-- Extrait à lire --
★ ★ ★
L’Essentiel : Le 22 mars 2019, l’EURL Loris a été mise en liquidation judiciaire. [B] [M], embauchée comme chauffeur de taxi, a pris acte de la rupture de son contrat le 29 juillet 2019, arguant qu’elle n’avait pas été informée de la liquidation. Elle a saisi le conseil de prud’hommes, demandant la reconnaissance de [V] [E] comme co-employeur. Le 28 septembre 2022, le conseil a condamné [V] [E] à verser des indemnités. En appel, [B] [M] a réclamé des sommes plus élevées. La cour a confirmé que la prise d’acte était justifiée et a condamné [V] [E] à verser diverses indemnités.

Contexte de l’affaire

Le 22 mars 2019, l’EURL Loris, gérée par [V] [E], a été mise en liquidation judiciaire, avec la SELAS OCMJ désignée comme mandataire liquidateur. [B] [M] a été embauchée par l’EURL Loris le 9 avril 2019 en tant que chauffeur de taxi, avec un salaire brut de 1 521,25€ pour 151,67 heures de travail.

Rupture du contrat de travail

Le 29 juillet 2019, [B] [M] a pris acte de la rupture de son contrat, invoquant que l’EURL Loris était en liquidation judiciaire au moment de son embauche, ce dont elle n’avait pas été informée. Elle a ensuite saisi le conseil de prud’hommes de Montpellier, arguant que l’EURL Loris et [V] [E] étaient ses co-employeurs et que la rupture constituait un licenciement sans cause réelle et sérieuse.

Jugement du conseil de prud’hommes

Le 28 septembre 2022, le conseil de prud’hommes a mis l’AGS hors de cause et a condamné [V] [E] à verser à [B] [M] des indemnités pour préavis et dommages et intérêts. [B] [M] a interjeté appel le 28 octobre 2022, demandant la reconnaissance de ses co-employeurs et des sommes plus élevées.

Appel et demandes des parties

Dans ses conclusions du 18 juillet 2023, [B] [M] a demandé d’infirmer le jugement et de reconnaître l’EURL Loris et [V] [E] comme co-employeurs, tout en réclamant des indemnités diverses. La SELAS OCMJ a également déposé des conclusions le 25 juillet 2024, demandant la nullité ou l’inopposabilité du contrat de travail à la procédure collective.

Arguments de [V] [E]

Dans ses conclusions du 10 octobre 2024, [V] [E] a demandé la confirmation du jugement et a réclamé des indemnités de 2 000€ à [B] [M] et à la SELAS OCMJ sur le fondement de l’article 700 du code de procédure civile.
★ ★ ★
-- Données recueillies --
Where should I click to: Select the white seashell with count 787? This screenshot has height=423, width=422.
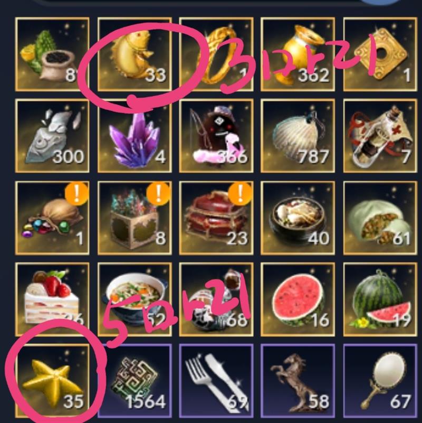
★ ★ ★
-- Travail demandé --
Comment traduire en anglais cette phrase de l'extrait à lire : « La SELAS OCMJ a également déposé des conclusions le 25 juillet 2024, demandant la nullité ou l'inopposabilité du contrat de travail à la procédure collective. » ?

-- Corrigé détaillé --
SELAS OCMJ also filed submissions on July 25, 2024, seeking to have the employment contract declared void or unenforceable against the collective proceedings.